▶ _TASK ITEM_
Look down the entries below and report how many lines hold the string "agent"; write nothing else.

▶ _GIVEN ENTRIES_
________________________

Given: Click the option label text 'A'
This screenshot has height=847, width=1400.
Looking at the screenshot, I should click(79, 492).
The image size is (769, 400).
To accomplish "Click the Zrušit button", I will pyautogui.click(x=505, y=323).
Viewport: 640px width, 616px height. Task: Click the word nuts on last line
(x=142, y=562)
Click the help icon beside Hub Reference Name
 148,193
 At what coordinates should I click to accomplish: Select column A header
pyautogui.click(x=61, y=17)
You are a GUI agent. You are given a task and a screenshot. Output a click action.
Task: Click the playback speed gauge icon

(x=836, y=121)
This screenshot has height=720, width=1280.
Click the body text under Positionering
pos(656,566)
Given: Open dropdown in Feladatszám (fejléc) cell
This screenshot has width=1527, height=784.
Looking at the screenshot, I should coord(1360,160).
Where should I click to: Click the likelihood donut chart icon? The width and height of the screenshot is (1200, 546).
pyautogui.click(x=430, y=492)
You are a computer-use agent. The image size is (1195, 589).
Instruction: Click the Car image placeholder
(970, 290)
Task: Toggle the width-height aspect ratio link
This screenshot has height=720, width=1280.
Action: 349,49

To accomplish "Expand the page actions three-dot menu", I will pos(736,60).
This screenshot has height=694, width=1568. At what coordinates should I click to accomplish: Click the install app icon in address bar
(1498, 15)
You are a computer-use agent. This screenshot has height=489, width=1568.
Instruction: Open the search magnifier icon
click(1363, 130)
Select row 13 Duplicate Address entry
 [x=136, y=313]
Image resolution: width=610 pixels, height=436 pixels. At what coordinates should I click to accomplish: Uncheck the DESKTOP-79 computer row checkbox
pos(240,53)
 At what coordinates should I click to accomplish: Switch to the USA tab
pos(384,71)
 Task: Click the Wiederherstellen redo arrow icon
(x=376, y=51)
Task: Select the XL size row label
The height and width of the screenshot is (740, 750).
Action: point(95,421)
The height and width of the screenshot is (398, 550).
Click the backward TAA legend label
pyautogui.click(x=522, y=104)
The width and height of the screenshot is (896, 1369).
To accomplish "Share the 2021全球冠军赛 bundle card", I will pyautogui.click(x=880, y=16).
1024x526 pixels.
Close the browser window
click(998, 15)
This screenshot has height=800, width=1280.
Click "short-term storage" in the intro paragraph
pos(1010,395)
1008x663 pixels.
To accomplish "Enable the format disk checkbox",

________________________

▶ _RESPONSE AREA_
3